Tuesday, November 10, 2009

Beer Review, Bud Select 55

On Saturday, I had a beer I haven't had before. Bud Select 55. Well, I'm not sure you can actually call it a beer.

I didn't really sit down to review it, I didn't write anything down, but I did remember a lot about it.

The beer is light yellow. It seemed somewhat flat. There wasn't much head. (Look at the picture, it looks flat in the bottle). It had absolutely no smell. Nothing, I couldn't pick up a hint of anything in it. At one point I thought I smelled something, but I still had some soap on my hands from when I returned from the bathroom. A hint of soap on my hands had more smell than this.

It tasted like it smelled... in other words, it had no taste. There was no evident malt, there was no evident hops, there was no evidence of yeast. Anheuser-Busch has managed to make a product that has less flavor than water. It really didn't have much of a mouthfeel either. There may have been some slight bubbles giving it an acidic feel, but that's about it.

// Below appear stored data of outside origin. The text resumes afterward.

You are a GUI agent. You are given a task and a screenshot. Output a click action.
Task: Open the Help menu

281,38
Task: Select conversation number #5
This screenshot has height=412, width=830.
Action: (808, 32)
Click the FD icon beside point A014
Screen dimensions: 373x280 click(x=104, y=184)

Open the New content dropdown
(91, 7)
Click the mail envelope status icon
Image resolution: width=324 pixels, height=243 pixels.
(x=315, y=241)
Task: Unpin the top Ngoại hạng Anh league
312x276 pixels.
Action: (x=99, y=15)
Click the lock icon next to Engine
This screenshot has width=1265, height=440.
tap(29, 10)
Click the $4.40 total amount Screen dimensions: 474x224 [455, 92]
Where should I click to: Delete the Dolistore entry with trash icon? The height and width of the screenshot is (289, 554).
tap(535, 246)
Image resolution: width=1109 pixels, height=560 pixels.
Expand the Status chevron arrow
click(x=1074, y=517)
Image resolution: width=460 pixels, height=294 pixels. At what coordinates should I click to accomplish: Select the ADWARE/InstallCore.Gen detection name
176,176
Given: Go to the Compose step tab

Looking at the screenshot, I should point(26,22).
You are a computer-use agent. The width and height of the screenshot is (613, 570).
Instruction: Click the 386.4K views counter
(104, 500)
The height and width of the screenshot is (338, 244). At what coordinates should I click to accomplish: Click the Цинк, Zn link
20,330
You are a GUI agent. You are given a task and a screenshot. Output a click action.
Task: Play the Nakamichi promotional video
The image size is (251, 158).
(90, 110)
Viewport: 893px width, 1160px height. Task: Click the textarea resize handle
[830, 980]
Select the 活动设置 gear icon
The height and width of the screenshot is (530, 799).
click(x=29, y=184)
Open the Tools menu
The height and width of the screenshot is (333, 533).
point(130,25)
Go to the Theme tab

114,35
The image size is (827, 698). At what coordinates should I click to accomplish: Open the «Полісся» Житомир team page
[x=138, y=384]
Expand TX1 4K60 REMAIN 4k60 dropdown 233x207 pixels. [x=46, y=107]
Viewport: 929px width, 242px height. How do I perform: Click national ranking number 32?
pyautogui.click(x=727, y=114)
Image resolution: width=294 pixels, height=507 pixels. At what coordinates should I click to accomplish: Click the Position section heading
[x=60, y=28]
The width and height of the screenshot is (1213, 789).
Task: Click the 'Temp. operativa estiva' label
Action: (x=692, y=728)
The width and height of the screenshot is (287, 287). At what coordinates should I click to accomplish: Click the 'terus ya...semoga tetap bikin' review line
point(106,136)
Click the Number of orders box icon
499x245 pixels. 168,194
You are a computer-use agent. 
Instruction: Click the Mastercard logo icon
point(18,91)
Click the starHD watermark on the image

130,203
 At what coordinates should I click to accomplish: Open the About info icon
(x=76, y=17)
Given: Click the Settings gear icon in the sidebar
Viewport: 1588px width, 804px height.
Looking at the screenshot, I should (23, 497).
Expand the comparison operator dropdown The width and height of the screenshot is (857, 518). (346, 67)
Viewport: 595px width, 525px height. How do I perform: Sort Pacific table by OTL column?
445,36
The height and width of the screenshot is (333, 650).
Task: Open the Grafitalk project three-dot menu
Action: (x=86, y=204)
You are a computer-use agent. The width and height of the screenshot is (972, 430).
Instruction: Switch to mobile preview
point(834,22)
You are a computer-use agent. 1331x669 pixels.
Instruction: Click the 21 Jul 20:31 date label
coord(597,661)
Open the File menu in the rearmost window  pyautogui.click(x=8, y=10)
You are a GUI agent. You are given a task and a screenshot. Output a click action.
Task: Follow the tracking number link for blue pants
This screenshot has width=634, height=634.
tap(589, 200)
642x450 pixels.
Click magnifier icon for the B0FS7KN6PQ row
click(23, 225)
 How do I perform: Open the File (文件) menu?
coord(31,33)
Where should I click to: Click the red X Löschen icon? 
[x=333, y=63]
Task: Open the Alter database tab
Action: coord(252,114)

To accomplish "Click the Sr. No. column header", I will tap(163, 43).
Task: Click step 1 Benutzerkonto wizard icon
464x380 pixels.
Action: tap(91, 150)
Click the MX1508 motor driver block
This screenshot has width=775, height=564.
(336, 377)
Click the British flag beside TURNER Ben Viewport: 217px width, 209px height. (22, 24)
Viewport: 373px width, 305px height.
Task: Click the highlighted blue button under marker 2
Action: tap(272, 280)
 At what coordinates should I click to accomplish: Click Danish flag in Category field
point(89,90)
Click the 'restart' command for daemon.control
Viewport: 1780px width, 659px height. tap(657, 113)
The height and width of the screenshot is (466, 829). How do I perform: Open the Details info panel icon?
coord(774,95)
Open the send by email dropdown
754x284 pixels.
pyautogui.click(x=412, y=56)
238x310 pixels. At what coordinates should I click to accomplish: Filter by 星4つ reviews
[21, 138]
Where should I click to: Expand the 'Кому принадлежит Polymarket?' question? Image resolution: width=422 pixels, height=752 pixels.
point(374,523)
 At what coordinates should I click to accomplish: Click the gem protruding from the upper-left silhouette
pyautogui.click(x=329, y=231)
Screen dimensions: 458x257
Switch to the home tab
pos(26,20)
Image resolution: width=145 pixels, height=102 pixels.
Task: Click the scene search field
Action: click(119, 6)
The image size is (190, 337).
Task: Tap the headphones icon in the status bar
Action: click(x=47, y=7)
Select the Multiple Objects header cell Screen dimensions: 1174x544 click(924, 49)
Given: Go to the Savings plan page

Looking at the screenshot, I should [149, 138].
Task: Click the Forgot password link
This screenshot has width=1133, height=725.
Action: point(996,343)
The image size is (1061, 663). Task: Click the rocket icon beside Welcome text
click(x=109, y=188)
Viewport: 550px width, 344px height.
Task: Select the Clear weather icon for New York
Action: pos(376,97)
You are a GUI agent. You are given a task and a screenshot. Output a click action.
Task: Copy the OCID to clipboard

Beer reviewing is normally a five step process. You'll notice that my reviews tend to follow that five step process. I don't know an acronym for that process, or even if there is one. I just know there are five steps and I follow them.

1. Appearance. How does the beer look? This was covered above.
2. Aroma/smell. How does the beer smell? This was covered above.
3. Mouthfeel. How does it feel (bubbly/thick/thin/coaty... that kind of thing)? This was covered above.
4. Taste. We finally get to taste it, how is it? This was covered above.
5. Overall impression. Did you like it? Did this beer get it done for you? This hasn't been covered yet.

This beer, sucked. It wound up giving me an upset stomach, and the next day gave me the shits.

Now that that's out of the way. I'm very impressed by this beverage. I am (surprisingly) impressed by AB. How they can produce the same beer all across the country in their 12 breweries is an extremely impressive fact. You can go anywhere in the U.S. and have a Bud, it was produced relatively locally, and it will taste the exact same.

Pepsi can't even do that. Go for a 300 mile road trip, and get a Mountain Dew and a Bud every 100 miles. When you get there, have a tasting of those 4 (get one before you leave) see how much of a difference in flavor you get in the soda. See how much difference there is in the beer.

If you go from Illinois to Atlanta, Georgia, you can pass through 3 Bud brewing areas. Illinois is in the St. Louis region, go east to 75 in Ohio, and you'll be in the Columbus region. Go south to Georgia, and you'll be in the Cartersville, Georgia region. Beers from those 3 areas will taste the same.

The Mountain Dew in Tennessee has a flavor that Kridz and I refer to as "skittledew". Skittledew tastes like Skittles. You can taste the rainbow in the dew. Some other places have dew that tastes like starburst candy. The bud doesn't have that change. That's really impressive.

At Seven Saints beer class (Thursday nights at 9:30, $10) Andy often mentions brewing heritage. He says that there are 4 countries that are the main brewing places. I agree with him and have a few changes to his theory. The four countries are Germany, England, Belgium, and the U.S.

Andy says Germany brought us seasonal drinking. I say Germany brought us Lagers.

England brings us stylistic changes. I say England brought us Ales.

Belgium brought adjuncts. I agree. They are also more of a yeast flavor driven beer (if that makes sense).

Andy says that what we Americans bring to the beer table is... we do everything BIGGER. England makes an IPA, we'll make an IMPERIAL IPA. You make a Russian Imperial Stout, We'll make it have twice the malt, twice the alcohol; your original (Brittish) RIS's will be more like our porters (look at Gonzo, or Founders Porter). Making things bigger is an art-form in America.

Equally as impressive, we make everything smaller too. Bud Select 55 is a prime example of that. Most American Light Lagers are good examples of that.

MGD 64 has 64 calories. Miller Lite had 96, Bud Select 55 has 55, Coors Light has 102, Bud Select has 99.

That's amazing. No other country produces that kind of product. (No one really wants to, but that's different.) We've got people drinking this stuff, thinking it's awesome. They are watching their calories and carbohydrates, and thinking they are having a beer.

How do they make it? Do they just take a beer that's already light and add more water... kinda. It's either watered down at the boil, or it's watered down after the fermentation. I'd have to assume it would be watered down directly after the boil. Additions of water after fermentation are more noticeable.

That they can consistently make this product is really impressive.

It's a shitty beer that gave me the shits, but it's a feat of American ingenuity!

I will never drink it again.

Now where can I get a Bud Light Golden Wheat? So I can try that and then complain about the beer, while praising AB some more?